DAWN - Editorial; April 12, 2007

Published April 12, 2007

Ahead with the IPI

A MAJOR hurdle seems to have been crossed on the Iran-Pakistan-India gas pipeline project when on Tuesday the Economic Coordination Committee of the cabinet took two major decisions: it approved the gas-sharing formula with India and agreed on price mechanism on the Iranian gas. The details of the price mechanism have not been made public because Tehran and New Delhi have yet to give their views on it. But gas sharing has been approved. According to the formula, Pakistan and India will share it equally when Iran starts delivering 2.1 billion cubic feet of gas a day (BCFD) in the first phase. In the second phase, the total gas delivery will go up to 5.3 BCFD which Pakistan and India will share 2.1 and 3.2 BCFD respectively. Both countries need more gas for their expanding industrial, commercial and domestic needs, but the current levels of their domestic gas production are unlikely to meet their future needs. Pakistan especially requires more gas for producing electricity to tide over the acute power shortage. At the moment, there is a gap of 1,300MW between demand and supply. The situation is likely to worsen unless Pakistan augments its power-generation capacity.

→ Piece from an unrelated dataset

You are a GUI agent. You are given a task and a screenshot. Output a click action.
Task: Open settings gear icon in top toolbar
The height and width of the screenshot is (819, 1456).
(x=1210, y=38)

The IPI project has some political implications, not necessarily negative. The negative part is the US pressure on Pakistan and India not to proceed with the deal. The adversarial relationship between Washington and Tehran is nearly three decades old, and Iran’s current nuclear programme has seriously aggravated it. Pakistan is mindful of this awkwardness but believes that the US-Iran differences should not be allowed to come in the way of Islamabad’s relations with either. Since 9/11, Islamabad and Washington have had what indeed is a multi-dimensional relationship, with well-defined areas of mutually beneficial cooperation. The two are allies in the war on terror, and the US has helped Pakistan economically by ensuring market access to Pakistani exports, writing off loans worth more than a billion dollars and helping it in education, health and other social sector projects. However, the US should not expect Pakistan to look at its relations with the rest of the world through the American prism. Just as Washington does not see eye to eye with Islamabad on Kashmir, Pakistan also has serious reservations about America’s policy on Iraq and Palestine. The two sides, however, have not allowed these differences to stand in the way of what at present is indeed a very fruitful relationship, with Pakistan enjoying the status of a major non-Nato ally.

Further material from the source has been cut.